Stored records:
□ □ □ □ □ □ □

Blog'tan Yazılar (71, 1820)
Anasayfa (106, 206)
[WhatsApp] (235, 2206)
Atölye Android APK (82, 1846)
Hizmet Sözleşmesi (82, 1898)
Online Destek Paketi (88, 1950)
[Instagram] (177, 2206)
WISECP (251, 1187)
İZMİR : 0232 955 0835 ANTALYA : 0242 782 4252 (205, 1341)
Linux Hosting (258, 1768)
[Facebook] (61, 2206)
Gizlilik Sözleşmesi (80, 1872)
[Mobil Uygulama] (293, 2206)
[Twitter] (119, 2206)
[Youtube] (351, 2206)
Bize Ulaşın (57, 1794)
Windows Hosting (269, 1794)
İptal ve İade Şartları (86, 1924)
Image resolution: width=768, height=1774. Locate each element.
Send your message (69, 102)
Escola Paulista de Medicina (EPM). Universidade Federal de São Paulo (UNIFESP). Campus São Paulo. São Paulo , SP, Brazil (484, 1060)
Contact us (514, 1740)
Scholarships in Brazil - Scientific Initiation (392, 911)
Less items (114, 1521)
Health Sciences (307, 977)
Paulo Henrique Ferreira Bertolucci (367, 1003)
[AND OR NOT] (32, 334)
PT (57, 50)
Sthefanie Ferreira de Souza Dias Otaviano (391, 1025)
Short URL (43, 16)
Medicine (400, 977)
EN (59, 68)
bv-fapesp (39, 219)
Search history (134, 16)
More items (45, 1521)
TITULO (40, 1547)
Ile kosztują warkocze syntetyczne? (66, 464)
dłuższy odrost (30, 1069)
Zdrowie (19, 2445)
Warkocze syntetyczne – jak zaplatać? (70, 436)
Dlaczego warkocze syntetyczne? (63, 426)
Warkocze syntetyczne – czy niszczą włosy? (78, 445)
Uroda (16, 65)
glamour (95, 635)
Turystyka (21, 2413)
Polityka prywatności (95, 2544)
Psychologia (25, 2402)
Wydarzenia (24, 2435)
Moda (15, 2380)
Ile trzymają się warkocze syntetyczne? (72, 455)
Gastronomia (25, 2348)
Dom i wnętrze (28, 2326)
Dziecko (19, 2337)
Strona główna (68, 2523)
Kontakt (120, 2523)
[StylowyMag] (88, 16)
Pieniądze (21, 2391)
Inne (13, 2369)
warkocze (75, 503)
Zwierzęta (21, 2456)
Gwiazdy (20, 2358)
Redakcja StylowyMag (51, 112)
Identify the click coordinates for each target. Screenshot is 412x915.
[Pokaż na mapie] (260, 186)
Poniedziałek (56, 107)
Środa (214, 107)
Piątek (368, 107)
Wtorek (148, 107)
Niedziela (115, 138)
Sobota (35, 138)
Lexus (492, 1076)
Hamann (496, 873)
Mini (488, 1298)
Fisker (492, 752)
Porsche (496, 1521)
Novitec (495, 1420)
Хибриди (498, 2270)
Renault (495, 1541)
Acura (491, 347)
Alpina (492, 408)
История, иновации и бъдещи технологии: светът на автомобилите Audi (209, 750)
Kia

□ □ □ □ □ □ □

Task instructions: Search the entries for "Sözleşmesi" and copy each matching line.

Expected answer:
Hizmet Sözleşmesi (82, 1898)
Gizlilik Sözleşmesi (80, 1872)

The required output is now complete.